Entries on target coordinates
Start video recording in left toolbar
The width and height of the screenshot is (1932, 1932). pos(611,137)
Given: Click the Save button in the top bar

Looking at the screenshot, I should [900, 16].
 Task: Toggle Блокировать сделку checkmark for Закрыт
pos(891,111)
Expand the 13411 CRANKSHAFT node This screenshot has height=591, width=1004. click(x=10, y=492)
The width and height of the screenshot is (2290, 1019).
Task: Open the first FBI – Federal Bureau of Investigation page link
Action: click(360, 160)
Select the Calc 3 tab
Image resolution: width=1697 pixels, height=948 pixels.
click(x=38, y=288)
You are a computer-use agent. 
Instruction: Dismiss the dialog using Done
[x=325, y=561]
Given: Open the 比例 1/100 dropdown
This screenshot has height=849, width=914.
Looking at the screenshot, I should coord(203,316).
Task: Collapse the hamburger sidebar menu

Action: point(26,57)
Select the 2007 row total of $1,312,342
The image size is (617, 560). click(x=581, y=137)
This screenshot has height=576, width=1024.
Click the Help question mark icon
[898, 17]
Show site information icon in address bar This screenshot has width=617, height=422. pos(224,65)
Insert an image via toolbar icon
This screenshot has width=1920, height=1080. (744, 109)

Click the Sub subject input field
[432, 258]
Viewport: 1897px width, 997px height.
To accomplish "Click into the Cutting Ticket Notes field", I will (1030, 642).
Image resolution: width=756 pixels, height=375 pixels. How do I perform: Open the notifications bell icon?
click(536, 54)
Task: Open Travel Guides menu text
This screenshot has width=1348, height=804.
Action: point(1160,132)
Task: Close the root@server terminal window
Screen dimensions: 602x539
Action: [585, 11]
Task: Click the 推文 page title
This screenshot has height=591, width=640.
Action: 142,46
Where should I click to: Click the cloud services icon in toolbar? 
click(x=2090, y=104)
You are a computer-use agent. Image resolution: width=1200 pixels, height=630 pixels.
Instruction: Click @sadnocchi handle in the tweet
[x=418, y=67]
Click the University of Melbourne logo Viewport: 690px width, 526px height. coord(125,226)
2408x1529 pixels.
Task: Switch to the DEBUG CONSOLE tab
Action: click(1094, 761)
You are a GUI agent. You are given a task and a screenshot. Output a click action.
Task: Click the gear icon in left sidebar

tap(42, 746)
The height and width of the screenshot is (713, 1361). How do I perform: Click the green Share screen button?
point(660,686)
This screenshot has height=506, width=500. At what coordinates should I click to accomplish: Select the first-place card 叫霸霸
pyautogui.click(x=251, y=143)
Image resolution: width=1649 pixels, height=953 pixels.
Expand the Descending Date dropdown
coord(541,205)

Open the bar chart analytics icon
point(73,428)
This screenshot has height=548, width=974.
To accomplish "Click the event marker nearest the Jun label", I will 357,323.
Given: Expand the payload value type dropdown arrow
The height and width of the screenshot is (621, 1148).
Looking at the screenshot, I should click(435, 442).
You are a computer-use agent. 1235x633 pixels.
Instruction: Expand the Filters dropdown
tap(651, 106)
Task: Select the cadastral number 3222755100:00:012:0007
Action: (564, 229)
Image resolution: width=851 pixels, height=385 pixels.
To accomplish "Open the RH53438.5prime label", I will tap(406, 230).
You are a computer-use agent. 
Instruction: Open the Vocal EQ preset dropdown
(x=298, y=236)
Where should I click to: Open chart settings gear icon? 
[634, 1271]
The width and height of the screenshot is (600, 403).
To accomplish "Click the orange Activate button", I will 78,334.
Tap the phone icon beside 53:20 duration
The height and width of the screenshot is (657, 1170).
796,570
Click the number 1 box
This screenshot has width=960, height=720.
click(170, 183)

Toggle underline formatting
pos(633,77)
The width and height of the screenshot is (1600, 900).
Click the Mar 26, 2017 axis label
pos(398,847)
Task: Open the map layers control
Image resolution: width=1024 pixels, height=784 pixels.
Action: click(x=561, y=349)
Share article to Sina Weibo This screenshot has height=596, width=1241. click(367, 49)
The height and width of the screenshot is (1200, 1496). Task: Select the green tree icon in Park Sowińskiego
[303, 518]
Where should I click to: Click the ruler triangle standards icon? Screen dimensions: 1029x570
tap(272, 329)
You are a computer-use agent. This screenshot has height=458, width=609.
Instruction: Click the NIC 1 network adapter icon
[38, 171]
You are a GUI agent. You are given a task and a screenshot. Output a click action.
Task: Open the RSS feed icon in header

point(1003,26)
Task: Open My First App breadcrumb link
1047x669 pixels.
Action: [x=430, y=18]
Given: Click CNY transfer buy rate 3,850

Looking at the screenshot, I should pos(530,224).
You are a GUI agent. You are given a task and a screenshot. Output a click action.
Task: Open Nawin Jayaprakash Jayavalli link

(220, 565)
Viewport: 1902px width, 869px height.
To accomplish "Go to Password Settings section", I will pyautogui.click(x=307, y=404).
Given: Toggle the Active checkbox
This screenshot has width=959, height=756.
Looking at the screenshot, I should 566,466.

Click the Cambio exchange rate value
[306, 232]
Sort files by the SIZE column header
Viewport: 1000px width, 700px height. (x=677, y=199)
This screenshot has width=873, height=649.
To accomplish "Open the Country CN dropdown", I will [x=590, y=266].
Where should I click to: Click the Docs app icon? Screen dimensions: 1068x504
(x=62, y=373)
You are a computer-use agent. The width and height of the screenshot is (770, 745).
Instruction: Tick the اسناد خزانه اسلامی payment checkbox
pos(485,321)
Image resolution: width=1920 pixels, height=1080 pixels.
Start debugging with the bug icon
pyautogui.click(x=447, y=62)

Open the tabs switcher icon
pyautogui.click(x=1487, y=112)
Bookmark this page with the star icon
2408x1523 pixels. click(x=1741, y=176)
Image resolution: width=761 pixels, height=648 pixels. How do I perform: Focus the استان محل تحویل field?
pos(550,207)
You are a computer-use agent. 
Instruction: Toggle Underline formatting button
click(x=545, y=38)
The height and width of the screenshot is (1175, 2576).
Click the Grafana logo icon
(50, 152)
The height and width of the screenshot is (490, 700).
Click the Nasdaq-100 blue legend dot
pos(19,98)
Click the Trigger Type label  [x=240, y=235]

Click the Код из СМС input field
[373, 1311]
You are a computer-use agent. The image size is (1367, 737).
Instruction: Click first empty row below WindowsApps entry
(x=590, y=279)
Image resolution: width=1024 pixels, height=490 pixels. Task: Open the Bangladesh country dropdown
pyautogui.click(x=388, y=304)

* [INSTRUCTIONS FOR THE TASK]: Could you switch "computer-use agent" to "desktop assistant" throughout the listing above and leave everything else unchanged?

* [ANSWER]:
Start video recording in left toolbar
The width and height of the screenshot is (1932, 1932). pos(611,137)
Given: Click the Save button in the top bar

Looking at the screenshot, I should [900, 16].
 Task: Toggle Блокировать сделку checkmark for Закрыт
pos(891,111)
Expand the 13411 CRANKSHAFT node This screenshot has height=591, width=1004. click(x=10, y=492)
The width and height of the screenshot is (2290, 1019).
Task: Open the first FBI – Federal Bureau of Investigation page link
Action: click(360, 160)
Select the Calc 3 tab
Image resolution: width=1697 pixels, height=948 pixels.
click(x=38, y=288)
You are a desktop assistant. 
Instruction: Dismiss the dialog using Done
[x=325, y=561]
Given: Open the 比例 1/100 dropdown
This screenshot has height=849, width=914.
Looking at the screenshot, I should coord(203,316).
Task: Collapse the hamburger sidebar menu

Action: point(26,57)
Select the 2007 row total of $1,312,342
The image size is (617, 560). click(x=581, y=137)
This screenshot has height=576, width=1024.
Click the Help question mark icon
[898, 17]
Show site information icon in address bar This screenshot has width=617, height=422. pos(224,65)
Insert an image via toolbar icon
This screenshot has width=1920, height=1080. (744, 109)

Click the Sub subject input field
[432, 258]
Viewport: 1897px width, 997px height.
To accomplish "Click into the Cutting Ticket Notes field", I will (1030, 642).
Image resolution: width=756 pixels, height=375 pixels. How do I perform: Open the notifications bell icon?
click(536, 54)
Task: Open Travel Guides menu text
This screenshot has width=1348, height=804.
Action: point(1160,132)
Task: Close the root@server terminal window
Screen dimensions: 602x539
Action: [585, 11]
Task: Click the 推文 page title
This screenshot has height=591, width=640.
Action: 142,46
Where should I click to: Click the cloud services icon in toolbar? 
click(x=2090, y=104)
You are a desktop assistant. Image resolution: width=1200 pixels, height=630 pixels.
Instruction: Click @sadnocchi handle in the tweet
[x=418, y=67]
Click the University of Melbourne logo Viewport: 690px width, 526px height. coord(125,226)
2408x1529 pixels.
Task: Switch to the DEBUG CONSOLE tab
Action: click(1094, 761)
You are a GUI agent. You are given a task and a screenshot. Output a click action.
Task: Click the gear icon in left sidebar

tap(42, 746)
The height and width of the screenshot is (713, 1361). How do I perform: Click the green Share screen button?
point(660,686)
This screenshot has height=506, width=500. At what coordinates should I click to accomplish: Select the first-place card 叫霸霸
pyautogui.click(x=251, y=143)
Image resolution: width=1649 pixels, height=953 pixels.
Expand the Descending Date dropdown
coord(541,205)

Open the bar chart analytics icon
point(73,428)
This screenshot has height=548, width=974.
To accomplish "Click the event marker nearest the Jun label", I will 357,323.
Given: Expand the payload value type dropdown arrow
The height and width of the screenshot is (621, 1148).
Looking at the screenshot, I should click(435, 442).
You are a desktop assistant. 1235x633 pixels.
Instruction: Expand the Filters dropdown
tap(651, 106)
Task: Select the cadastral number 3222755100:00:012:0007
Action: (564, 229)
Image resolution: width=851 pixels, height=385 pixels.
To accomplish "Open the RH53438.5prime label", I will tap(406, 230).
You are a desktop assistant. 
Instruction: Open the Vocal EQ preset dropdown
(x=298, y=236)
Where should I click to: Open chart settings gear icon? 
[634, 1271]
The width and height of the screenshot is (600, 403).
To accomplish "Click the orange Activate button", I will 78,334.
Tap the phone icon beside 53:20 duration
The height and width of the screenshot is (657, 1170).
796,570
Click the number 1 box
This screenshot has width=960, height=720.
click(170, 183)

Toggle underline formatting
pos(633,77)
The width and height of the screenshot is (1600, 900).
Click the Mar 26, 2017 axis label
pos(398,847)
Task: Open the map layers control
Image resolution: width=1024 pixels, height=784 pixels.
Action: click(x=561, y=349)
Share article to Sina Weibo This screenshot has height=596, width=1241. click(367, 49)
The height and width of the screenshot is (1200, 1496). Task: Select the green tree icon in Park Sowińskiego
[303, 518]
Where should I click to: Click the ruler triangle standards icon? Screen dimensions: 1029x570
tap(272, 329)
You are a desktop assistant. This screenshot has height=458, width=609.
Instruction: Click the NIC 1 network adapter icon
[38, 171]
You are a GUI agent. You are given a task and a screenshot. Output a click action.
Task: Open the RSS feed icon in header

point(1003,26)
Task: Open My First App breadcrumb link
1047x669 pixels.
Action: [x=430, y=18]
Given: Click CNY transfer buy rate 3,850

Looking at the screenshot, I should pos(530,224).
You are a GUI agent. You are given a task and a screenshot. Output a click action.
Task: Open Nawin Jayaprakash Jayavalli link

(220, 565)
Viewport: 1902px width, 869px height.
To accomplish "Go to Password Settings section", I will pyautogui.click(x=307, y=404).
Given: Toggle the Active checkbox
This screenshot has width=959, height=756.
Looking at the screenshot, I should 566,466.

Click the Cambio exchange rate value
[306, 232]
Sort files by the SIZE column header
Viewport: 1000px width, 700px height. (x=677, y=199)
This screenshot has width=873, height=649.
To accomplish "Open the Country CN dropdown", I will [x=590, y=266].
Where should I click to: Click the Docs app icon? Screen dimensions: 1068x504
(x=62, y=373)
You are a desktop assistant. The width and height of the screenshot is (770, 745).
Instruction: Tick the اسناد خزانه اسلامی payment checkbox
pos(485,321)
Image resolution: width=1920 pixels, height=1080 pixels.
Start debugging with the bug icon
pyautogui.click(x=447, y=62)

Open the tabs switcher icon
pyautogui.click(x=1487, y=112)
Bookmark this page with the star icon
2408x1523 pixels. click(x=1741, y=176)
Image resolution: width=761 pixels, height=648 pixels. How do I perform: Focus the استان محل تحویل field?
pos(550,207)
You are a desktop assistant. 
Instruction: Toggle Underline formatting button
click(x=545, y=38)
The height and width of the screenshot is (1175, 2576).
Click the Grafana logo icon
(50, 152)
The height and width of the screenshot is (490, 700).
Click the Nasdaq-100 blue legend dot
pos(19,98)
Click the Trigger Type label  [x=240, y=235]

Click the Код из СМС input field
[373, 1311]
You are a desktop assistant. The image size is (1367, 737).
Instruction: Click first empty row below WindowsApps entry
(x=590, y=279)
Image resolution: width=1024 pixels, height=490 pixels. Task: Open the Bangladesh country dropdown
pyautogui.click(x=388, y=304)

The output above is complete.